Primary Outcome Measures

Name	Time	Method
Number of subjects with adverse events	To 1 year post CLBR001 administration	To assess the safety and tolerability in subjects by evaluating the frequency, relatedness, severity and duration of adverse events (assessed by Common Terminology Criteria for Adverse Events (CTCAE) v5.0, with exception of Cytokine Release Syndrome (CRS) or Immune effector Cell-Associated Neurotoxicity Syndrome (ICANS) which will be graded by American Society for Transplantation and Cellular Therapy (ASTCT) consensus grading criteria).
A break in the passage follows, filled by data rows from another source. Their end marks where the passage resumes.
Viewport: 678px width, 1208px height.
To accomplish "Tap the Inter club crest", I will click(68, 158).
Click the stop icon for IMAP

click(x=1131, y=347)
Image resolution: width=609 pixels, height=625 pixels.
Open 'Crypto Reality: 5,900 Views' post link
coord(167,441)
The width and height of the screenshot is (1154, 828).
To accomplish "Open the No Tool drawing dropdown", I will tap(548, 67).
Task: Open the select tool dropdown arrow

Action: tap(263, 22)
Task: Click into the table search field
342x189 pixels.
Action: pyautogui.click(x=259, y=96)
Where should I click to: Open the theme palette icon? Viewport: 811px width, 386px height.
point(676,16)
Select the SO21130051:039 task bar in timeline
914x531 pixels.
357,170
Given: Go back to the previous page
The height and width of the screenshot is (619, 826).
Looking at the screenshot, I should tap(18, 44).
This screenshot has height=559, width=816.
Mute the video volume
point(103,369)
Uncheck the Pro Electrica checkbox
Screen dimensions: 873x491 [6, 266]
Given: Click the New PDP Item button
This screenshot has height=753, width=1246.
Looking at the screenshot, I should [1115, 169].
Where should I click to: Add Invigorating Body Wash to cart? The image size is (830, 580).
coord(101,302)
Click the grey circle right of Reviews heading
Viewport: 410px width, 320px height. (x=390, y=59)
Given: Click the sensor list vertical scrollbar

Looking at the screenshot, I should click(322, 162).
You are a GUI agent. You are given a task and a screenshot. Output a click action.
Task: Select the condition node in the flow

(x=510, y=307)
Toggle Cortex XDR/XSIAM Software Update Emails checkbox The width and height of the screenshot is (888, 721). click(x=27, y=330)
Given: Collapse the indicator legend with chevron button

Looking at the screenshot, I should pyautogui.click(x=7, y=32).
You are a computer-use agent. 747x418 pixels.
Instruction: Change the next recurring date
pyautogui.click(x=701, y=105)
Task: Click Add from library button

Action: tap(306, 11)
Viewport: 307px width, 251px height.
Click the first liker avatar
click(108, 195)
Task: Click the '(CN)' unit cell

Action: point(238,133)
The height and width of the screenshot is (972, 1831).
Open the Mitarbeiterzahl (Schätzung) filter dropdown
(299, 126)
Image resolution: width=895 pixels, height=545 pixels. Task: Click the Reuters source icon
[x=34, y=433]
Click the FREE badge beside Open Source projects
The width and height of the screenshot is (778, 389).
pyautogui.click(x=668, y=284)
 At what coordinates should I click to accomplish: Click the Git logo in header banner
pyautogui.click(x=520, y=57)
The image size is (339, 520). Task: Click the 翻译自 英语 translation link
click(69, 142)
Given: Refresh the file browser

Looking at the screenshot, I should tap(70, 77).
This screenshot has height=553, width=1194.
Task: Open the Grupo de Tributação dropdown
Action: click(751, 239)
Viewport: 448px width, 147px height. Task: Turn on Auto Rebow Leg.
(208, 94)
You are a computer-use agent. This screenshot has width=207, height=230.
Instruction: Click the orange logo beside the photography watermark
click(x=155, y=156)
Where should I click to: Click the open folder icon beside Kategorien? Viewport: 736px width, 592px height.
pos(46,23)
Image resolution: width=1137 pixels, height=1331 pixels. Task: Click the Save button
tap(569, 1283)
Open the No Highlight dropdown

Secondary Outcome Measures

Name	Time	Method
Evaluate the pharmacokinetics (PK) of CLBR001 and SWI019: Area Under the Curve (AUC)	1 year post CLBR001 administration	Quantitation and persistence of CLBR001 cells in peripheral blood and PK parameters of SWI019
Evaluate the pharmacokinetics (PK) of CLBR001 and SWI019: Half-life (t1/2)	1 year post CLBR001 administration	Quantitation and persistence of CLBR001 cells in peripheral blood and PK parameters of SWI019
Evaluate the efficacy of CLBR001 + SWI019 in autoimmune disease	1 year post CLBR001 administration	Efficacy will be measured by the number of subjects with a clinical response.
Quantification of white blood cells (WBCs)	1 year post CLBR001 administration	Quantify WBCs, i.e. monocytes, neutrophils, other granulocytes, and lymphocytes, in peripheral blood to evaluate changes in circulating WBCs between subjects assigned to lymphodepletion vs no lymphodepletion arms to determine role of lymphodepletion in CAR-T cell engraftment.
Evaluate the pharmacokinetics (PK) of CLBR001 and SWI019: Maximum Concentration (Cmax)	1 year post CLBR001 administration	Quantitation and persistence of CLBR001 cells in peripheral blood and PK parameters of SWI019
Number of subjects with Clinical Response	1 year post CLBR001 administration	Evaluate anti-disease activity of CLBR001 and SWI019 by number of subjects with Clinical Response to treatment.
Evaluate the pharmacokinetics (PK) of CLBR001 and SWI019: Time to Peak Drug Concentration (Tmax)	1 year post CLBR001 administration	Quantitation and persistence of CLBR001 cells in peripheral blood and PK parameters of SWI019
Assess immunogenicity of CLBR001 and SWI019	1 year post CLBR001 administration	Immunogenic response to CLBR001 and SWI019 will be measured by presence of antidrug antibodies (ADA).